A ‘not terrible’ deal and its discontents
Let’s start with the basic understanding that there are valid arguments for and against the Iran nuclear agreement and then take a look at the issues, players, and options.
1. Is John Kerry really so naive he believes Iran won’t use some of its unfrozen assets to arm and assist its terrorist allies like Hizbullah or Hamas? He said, “They’re not allowed to do that, even outside this agreement. There is a UN resolution that specifically applies to them not being allowed to transfer to Hizbullah.”
2. If Republicans applauded Ronald Reagan’s “trust but verify” as a standard for agreements with the much more powerful Soviet Union, why are they saying Barack Obama’s tougher version, “Don’t trust, verify,” is not good enough?
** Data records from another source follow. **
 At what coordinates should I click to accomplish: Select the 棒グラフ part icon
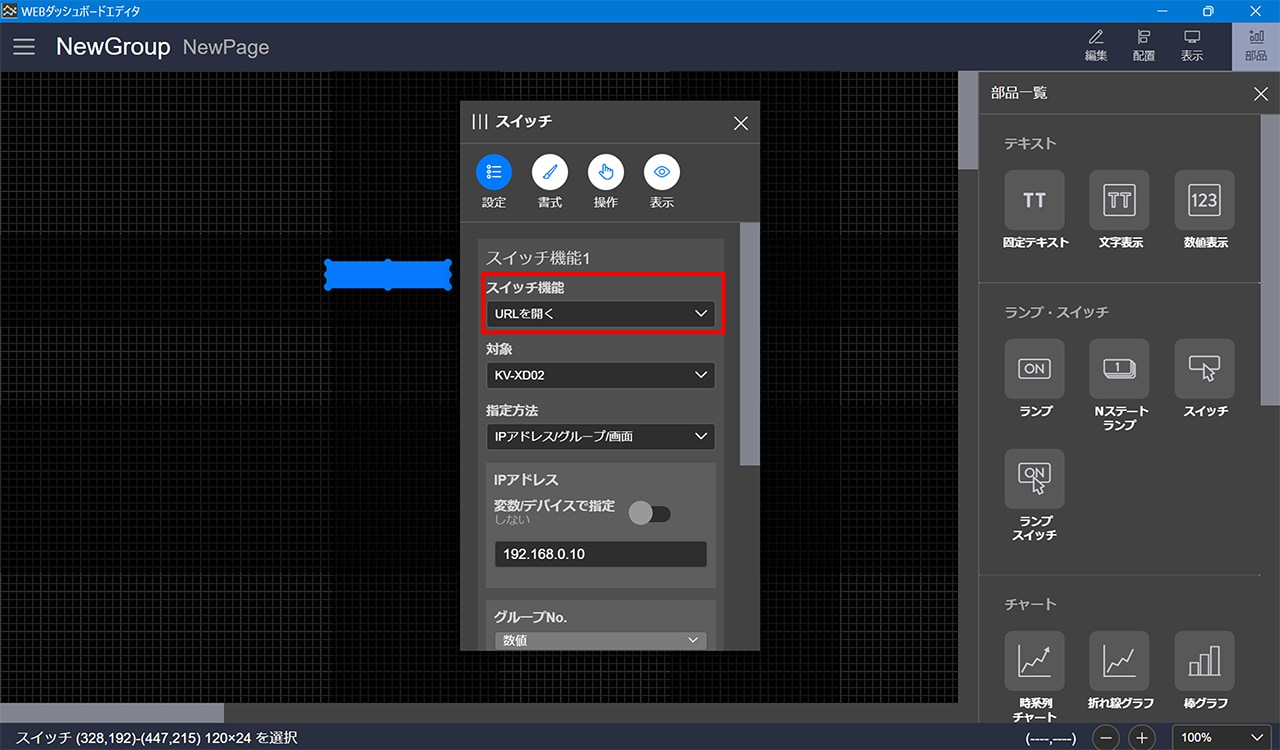point(1204,661)
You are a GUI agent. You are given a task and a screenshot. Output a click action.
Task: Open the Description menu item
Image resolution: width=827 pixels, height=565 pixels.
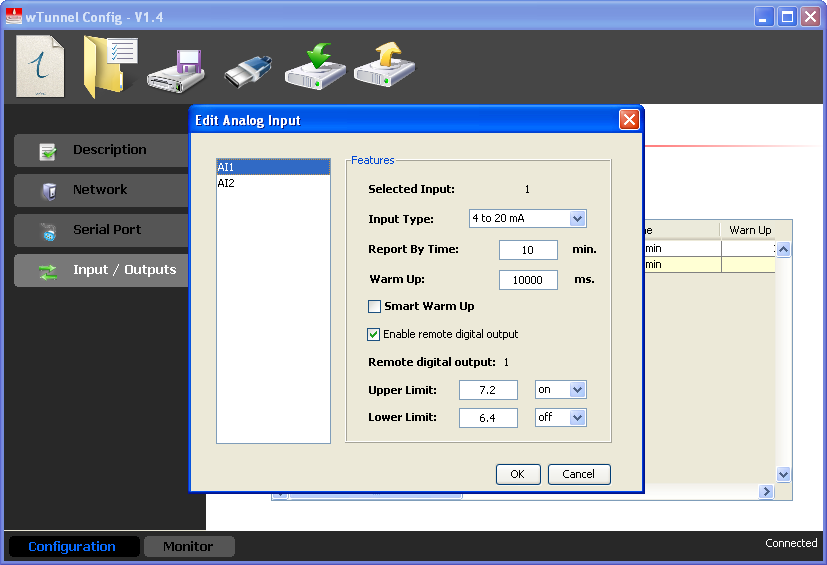click(x=101, y=150)
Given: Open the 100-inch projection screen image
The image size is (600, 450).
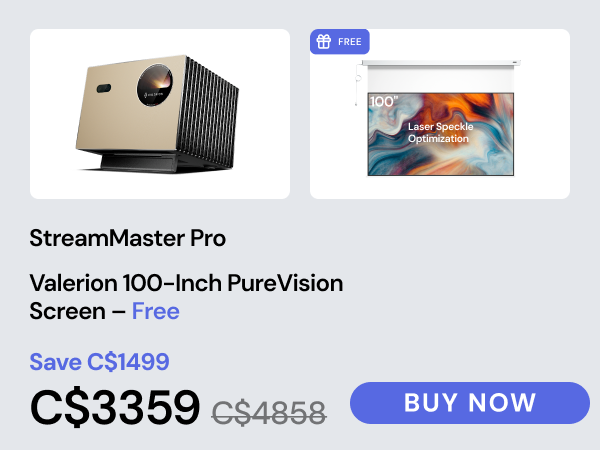Looking at the screenshot, I should [x=440, y=114].
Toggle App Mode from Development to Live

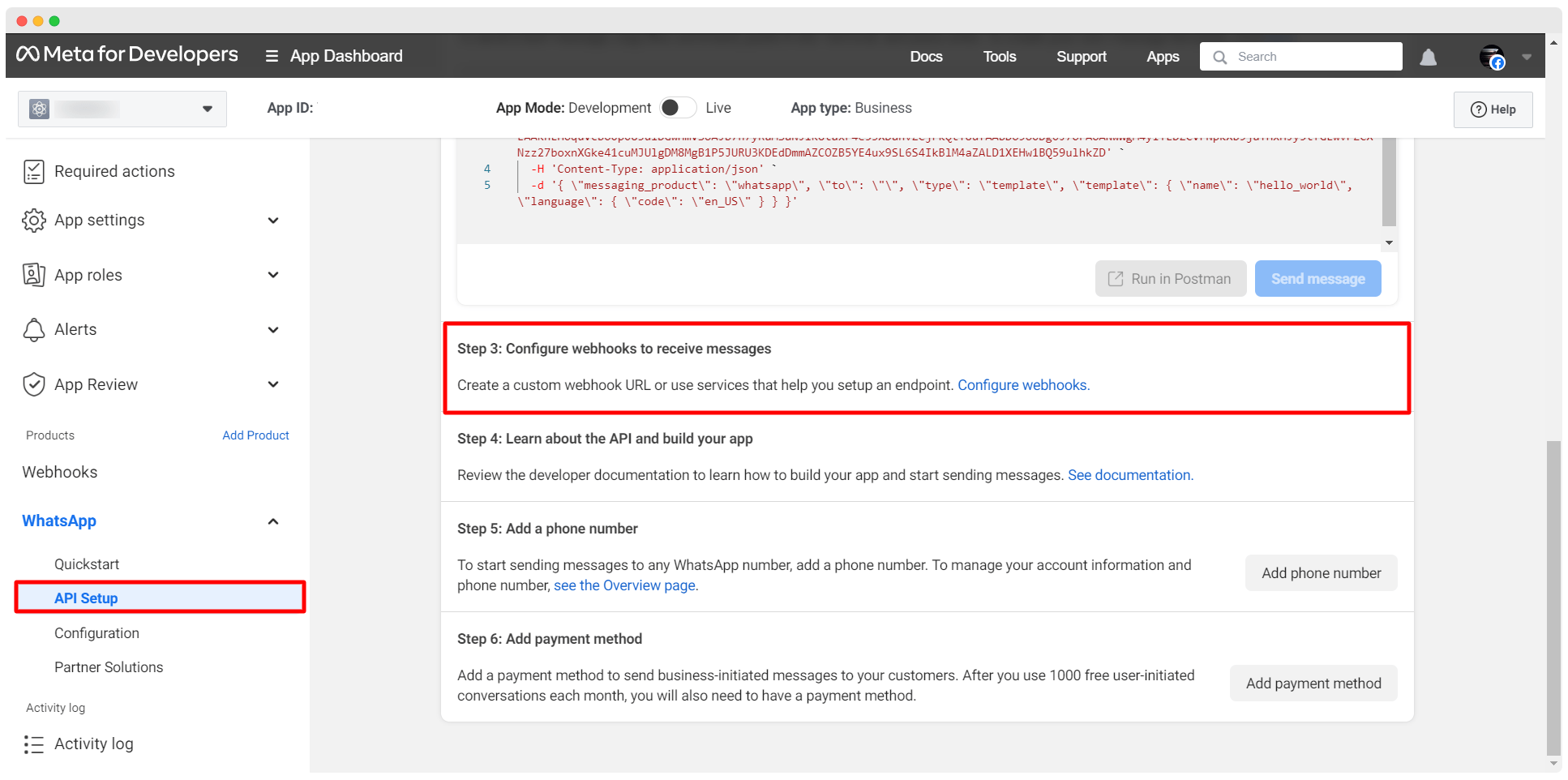(x=677, y=108)
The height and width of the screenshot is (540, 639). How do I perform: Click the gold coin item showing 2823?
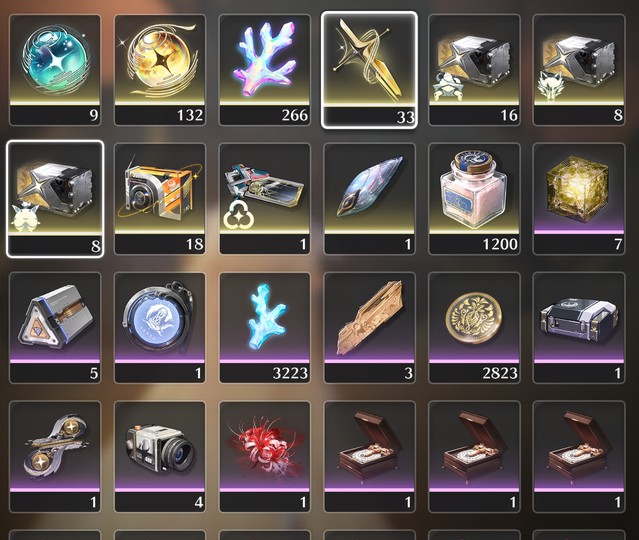coord(474,328)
3. Why does Bibi Netanyahu portray the deal as a dire threat to Israel’s survival when the “prevailing assessment in the Israel Defense Forces and other security agencies in Israel is that the nuclear agreement in itself is not terrible and that it does, in fact, defer Iran’s nuclearization for 10 or 15 years, at least” (Ben Caspit in Al-Monitor)?
4. How much of Netanyahu’s opposition to the Iran deal is an excuse to avoid making peace with the Palestinians? He has said repeatedly that a peace deal would have to wait until the Iranian nuclear threat is dealt with.
5. Is the Netanyahu/Republican/AIPAC acrimonious multi-million-dollar campaign against Obama and the Iran deal driving Democrats away from Israel and further eroding the bipartisan support the Jewish state has long enjoyed on Capitol Hill?
6. Are Republican predictions that opposition to the agreement will drive Jewish voters out of the Democratic Party into their fold realistic or fantasy? Are Jews really the single-issue voters Republicans hope they are?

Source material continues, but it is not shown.